A momentary pause: Just in writing the preceding paragraph, we entered the frustrating realm of citing unverifiable numbers and predictions to argue for the EPA action on global warming. We’d prefer to know with more certainty what the risks are to the planet and what the economic costs and benefits of aggressive action will be. But we can’t know for certain. We can only combine science and common sense and say the right path is to clean up industrialization’s awful mess in the skies and present future generations with a healthier Earth.
The EPA regulations, tweaked a bit from a draft version released last year, take a strong step in that direction. The rules also set down a crucial marker for the U.S. to use in negotiations to reach a U.N. deal in Paris in December to reduce global greenhouse gases. Chinese President Xi Jinping, at a November summit meeting with Obama, pledged for the first time to cap China’s emissions, though relying on some squishy math. The more seriously the U.S. acts, the more likely other polluting nations like China and India will do the same in Paris.
The heart of the EPA plan is to shift power plants from burning so much coal to using cleaner sources, including natural gas, wind and solar energy. Coal generates about 40 percent of the nation’s electricity, while wind and solar together chip in 5 percent. By 2030, according to the plan, coal would drop to 27 percent, below the renewables at 28 percent. Natural gas, which burns more cleanly than coal, would remain a big part of the mix.

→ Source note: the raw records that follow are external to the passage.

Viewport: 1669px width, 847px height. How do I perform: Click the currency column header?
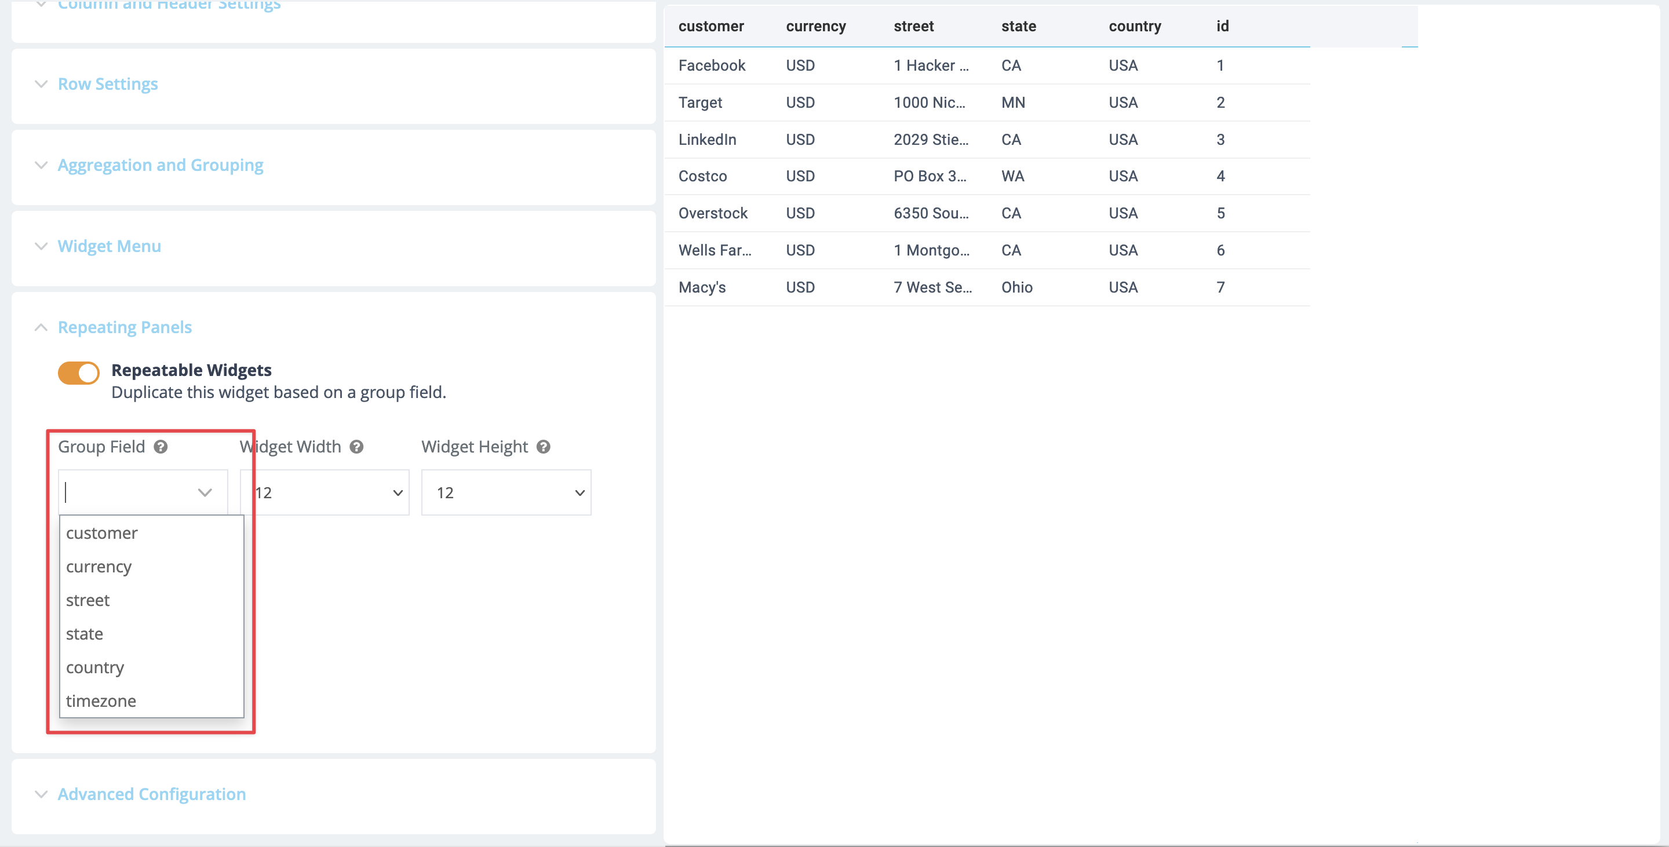coord(816,27)
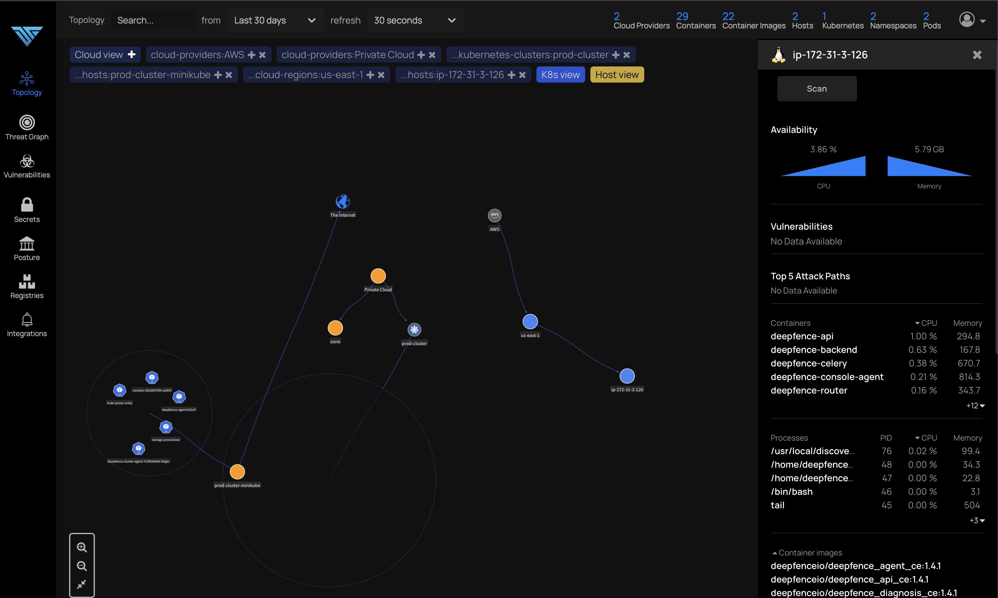Image resolution: width=998 pixels, height=598 pixels.
Task: Remove the cloud-providers:AWS filter chip
Action: [263, 55]
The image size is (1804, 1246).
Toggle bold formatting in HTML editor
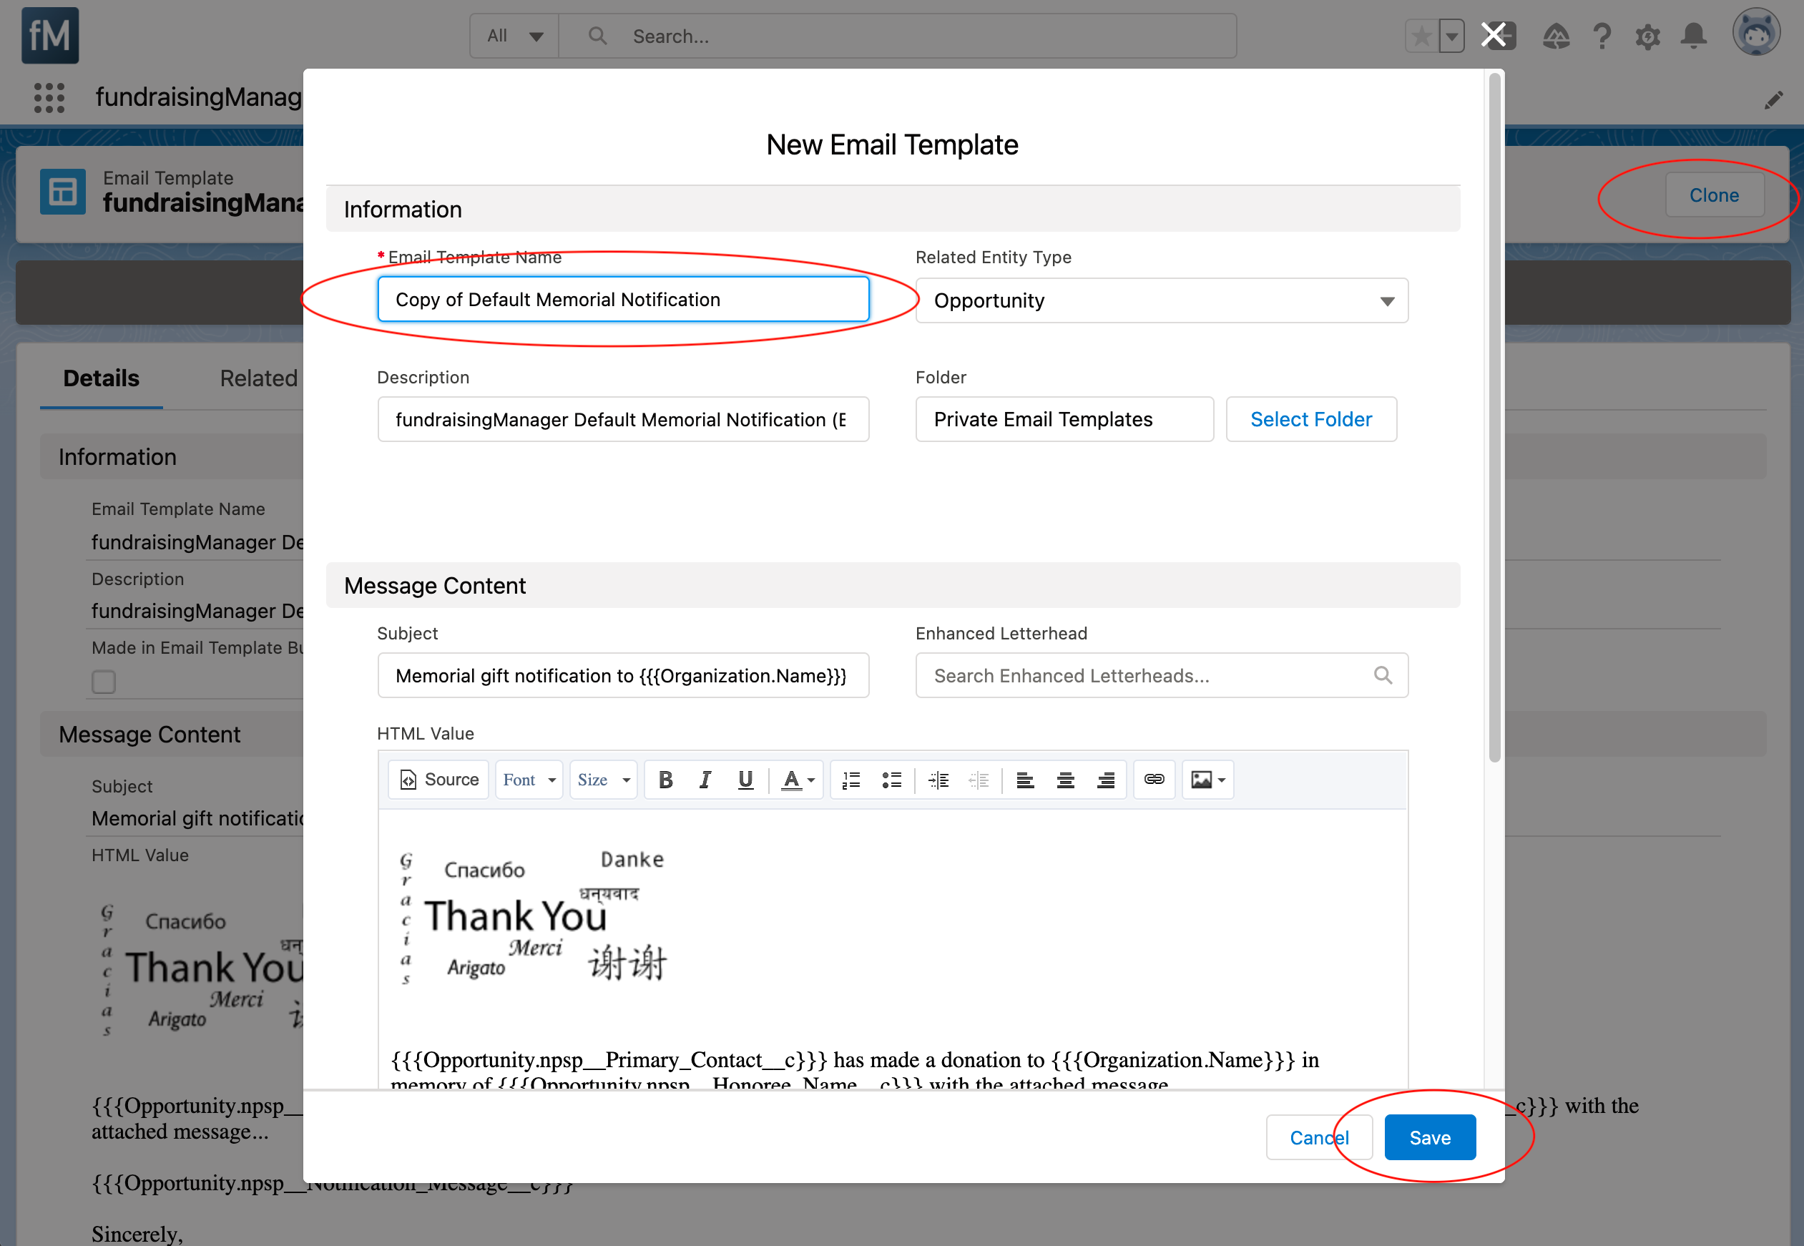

The how-tos for this don’t come down from on high, which is good. Individual states will each receive a goal for reducing emissions. They will sketch out plans by 2018 and start meeting reductions in 2022. This gives Illinois a chance to make some decisions for its own benefit, though we know coal won’t and shouldn’t be a big part of the answer. It’s just too dirty.

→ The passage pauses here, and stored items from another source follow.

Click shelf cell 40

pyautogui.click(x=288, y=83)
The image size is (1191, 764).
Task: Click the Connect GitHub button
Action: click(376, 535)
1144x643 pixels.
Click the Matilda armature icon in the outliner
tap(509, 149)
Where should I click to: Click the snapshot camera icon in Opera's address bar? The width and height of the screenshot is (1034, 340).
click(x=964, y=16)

The EPA says the plan will cost utility companies billions — expenses they’ll likely pass along to ratepayers. The EPA includes some important guidelines and incentives, including an emissions trading system that would allow power plants or states to team up to buy and sell carbon allowances. That’s exciting because cap-and-trade encourages cooperation by acknowledging the obvious: All 50 states, and the entire world, share one atmosphere.
Another positive wrinkle doesn’t go far enough: The plan acknowledges the role of nuclear energy, which emits zero carbons, by allowing several states with nuclear plants under construction to include them in their plans. But the EPA guidelines don’t change the overall game for nukes, which are safe and should be an expanding part of the U.S. energy mix.
Two basic assumptions among many warrant consideration: The country was already moving in the right direction by recognizing that burning coal is an old habit we need to quit. Energy companies are investing in new technology and, led by California and others, seem ready to embrace investment in renewables. The new rules “will act like an accelerant,” Ted Craver, CEO of the parent of Southern California Edison, told The Wall Street Journal. “Now all the states will have to grapple with the need to reduce carbon emissions.”
Which isn’t a guarantee that the plan will be enacted as rolled out Monday. The coal industry will argue forcefully, and with some merit, that the administration’s reach exceeds its legal grasp. We’ll see how federal courts rule.
Nor is this initiative divorced from politics. It’s part of President Barack Obama’s effort to burnish his legacy, so congressional Republicans won’t be kind. They’ll also accuse the administration of kowtowing to the same environmental hard-liners who have kept the administration — mistakenly, we think — from approving the Keystone XL pipeline project. And critics of several stripes will ask hard questions about the dollar costs and climate benefits of overhauling how this nation produces electricity.
One way or another, though, America has to diminish its reliance on coal. The quality of our future on this planet hangs in the balance.